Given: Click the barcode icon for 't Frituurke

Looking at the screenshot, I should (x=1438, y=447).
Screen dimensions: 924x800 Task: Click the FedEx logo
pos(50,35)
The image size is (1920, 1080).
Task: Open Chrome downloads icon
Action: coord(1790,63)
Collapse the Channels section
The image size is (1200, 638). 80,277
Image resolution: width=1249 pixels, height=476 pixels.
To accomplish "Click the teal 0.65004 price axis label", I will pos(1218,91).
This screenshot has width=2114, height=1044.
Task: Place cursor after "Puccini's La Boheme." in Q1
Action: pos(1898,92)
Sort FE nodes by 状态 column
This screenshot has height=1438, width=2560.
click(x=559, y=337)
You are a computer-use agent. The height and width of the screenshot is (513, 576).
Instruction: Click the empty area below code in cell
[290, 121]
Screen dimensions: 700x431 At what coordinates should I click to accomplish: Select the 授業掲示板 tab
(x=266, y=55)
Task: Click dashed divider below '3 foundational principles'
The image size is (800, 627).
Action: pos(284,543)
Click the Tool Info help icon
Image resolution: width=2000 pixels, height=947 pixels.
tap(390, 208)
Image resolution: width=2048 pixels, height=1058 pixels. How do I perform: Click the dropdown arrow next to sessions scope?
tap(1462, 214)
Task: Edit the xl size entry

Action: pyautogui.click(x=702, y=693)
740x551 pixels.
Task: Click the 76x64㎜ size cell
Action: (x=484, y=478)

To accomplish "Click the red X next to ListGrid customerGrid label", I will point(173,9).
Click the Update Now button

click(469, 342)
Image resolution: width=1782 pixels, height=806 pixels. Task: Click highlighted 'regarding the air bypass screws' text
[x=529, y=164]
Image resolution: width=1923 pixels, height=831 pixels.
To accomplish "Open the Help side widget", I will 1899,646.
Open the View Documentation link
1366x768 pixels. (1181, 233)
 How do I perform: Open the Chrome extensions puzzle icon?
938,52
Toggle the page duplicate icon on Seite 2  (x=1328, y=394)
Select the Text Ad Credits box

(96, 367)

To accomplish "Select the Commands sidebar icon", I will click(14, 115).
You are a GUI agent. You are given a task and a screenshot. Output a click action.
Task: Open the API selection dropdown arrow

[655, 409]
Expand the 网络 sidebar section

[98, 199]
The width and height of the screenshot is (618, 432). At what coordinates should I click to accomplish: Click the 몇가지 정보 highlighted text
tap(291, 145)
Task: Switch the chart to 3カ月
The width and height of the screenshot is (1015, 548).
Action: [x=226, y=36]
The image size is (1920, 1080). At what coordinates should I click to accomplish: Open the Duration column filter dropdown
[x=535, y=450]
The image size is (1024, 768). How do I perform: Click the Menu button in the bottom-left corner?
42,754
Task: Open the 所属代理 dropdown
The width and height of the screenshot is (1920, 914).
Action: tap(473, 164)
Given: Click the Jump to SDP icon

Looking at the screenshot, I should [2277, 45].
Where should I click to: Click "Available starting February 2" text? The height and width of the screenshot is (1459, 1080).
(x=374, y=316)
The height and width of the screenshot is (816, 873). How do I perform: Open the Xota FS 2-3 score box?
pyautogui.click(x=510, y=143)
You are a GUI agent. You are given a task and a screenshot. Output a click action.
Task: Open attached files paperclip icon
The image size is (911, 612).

== == ==

> The exercise
Format the lines above as a numbered list, leaving out the blank lines.

> Result
1. Given: Click the barcode icon for 't Frituurke
2. Looking at the screenshot, I should (x=1438, y=447).
3. Screen dimensions: 924x800 Task: Click the FedEx logo
4. pos(50,35)
5. The image size is (1920, 1080).
6. Task: Open Chrome downloads icon
7. Action: coord(1790,63)
8. Collapse the Channels section
9. The image size is (1200, 638). 80,277
10. Image resolution: width=1249 pixels, height=476 pixels.
11. To accomplish "Click the teal 0.65004 price axis label", I will pos(1218,91).
12. This screenshot has width=2114, height=1044.
13. Task: Place cursor after "Puccini's La Boheme." in Q1
14. Action: pos(1898,92)
15. Sort FE nodes by 状态 column
16. This screenshot has height=1438, width=2560.
17. click(x=559, y=337)
18. You are a computer-use agent. The height and width of the screenshot is (513, 576).
19. Instruction: Click the empty area below code in cell
20. [290, 121]
21. Screen dimensions: 700x431 At what coordinates should I click to accomplish: Select the 授業掲示板 tab
22. (x=266, y=55)
23. Task: Click dashed divider below '3 foundational principles'
24. The image size is (800, 627).
25. Action: pos(284,543)
26. Click the Tool Info help icon
27. Image resolution: width=2000 pixels, height=947 pixels.
28. tap(390, 208)
29. Image resolution: width=2048 pixels, height=1058 pixels. How do I perform: Click the dropdown arrow next to sessions scope?
30. tap(1462, 214)
31. Task: Edit the xl size entry
32. Action: pyautogui.click(x=702, y=693)
33. 740x551 pixels.
34. Task: Click the 76x64㎜ size cell
35. Action: (x=484, y=478)
36. To accomplish "Click the red X next to ListGrid customerGrid label", I will point(173,9).
37. Click the Update Now button
38. click(469, 342)
39. Image resolution: width=1782 pixels, height=806 pixels. Task: Click highlighted 'regarding the air bypass screws' text
40. [x=529, y=164]
41. Image resolution: width=1923 pixels, height=831 pixels.
42. To accomplish "Open the Help side widget", I will 1899,646.
43. Open the View Documentation link
44. 1366x768 pixels. (1181, 233)
45.  How do I perform: Open the Chrome extensions puzzle icon?
46. 938,52
47. Toggle the page duplicate icon on Seite 2  (x=1328, y=394)
48. Select the Text Ad Credits box
49. (96, 367)
50. To accomplish "Select the Commands sidebar icon", I will click(14, 115).
51. You are a GUI agent. You are given a task and a screenshot. Output a click action.
52. Task: Open the API selection dropdown arrow
53. [655, 409]
54. Expand the 网络 sidebar section
55. [98, 199]
56. The width and height of the screenshot is (618, 432). At what coordinates should I click to accomplish: Click the 몇가지 정보 highlighted text
57. tap(291, 145)
58. Task: Switch the chart to 3カ月
59. The width and height of the screenshot is (1015, 548).
60. Action: [x=226, y=36]
61. The image size is (1920, 1080). At what coordinates should I click to accomplish: Open the Duration column filter dropdown
62. [x=535, y=450]
63. The image size is (1024, 768). How do I perform: Click the Menu button in the bottom-left corner?
64. 42,754
65. Task: Open the 所属代理 dropdown
66. The width and height of the screenshot is (1920, 914).
67. Action: tap(473, 164)
68. Given: Click the Jump to SDP icon
69. Looking at the screenshot, I should [2277, 45].
70. Where should I click to: Click "Available starting February 2" text? The height and width of the screenshot is (1459, 1080).
71. (x=374, y=316)
72. The height and width of the screenshot is (816, 873). How do I perform: Open the Xota FS 2-3 score box?
73. pyautogui.click(x=510, y=143)
74. You are a GUI agent. You are given a task and a screenshot. Output a click action.
75. Task: Open attached files paperclip icon
76. The image size is (911, 612).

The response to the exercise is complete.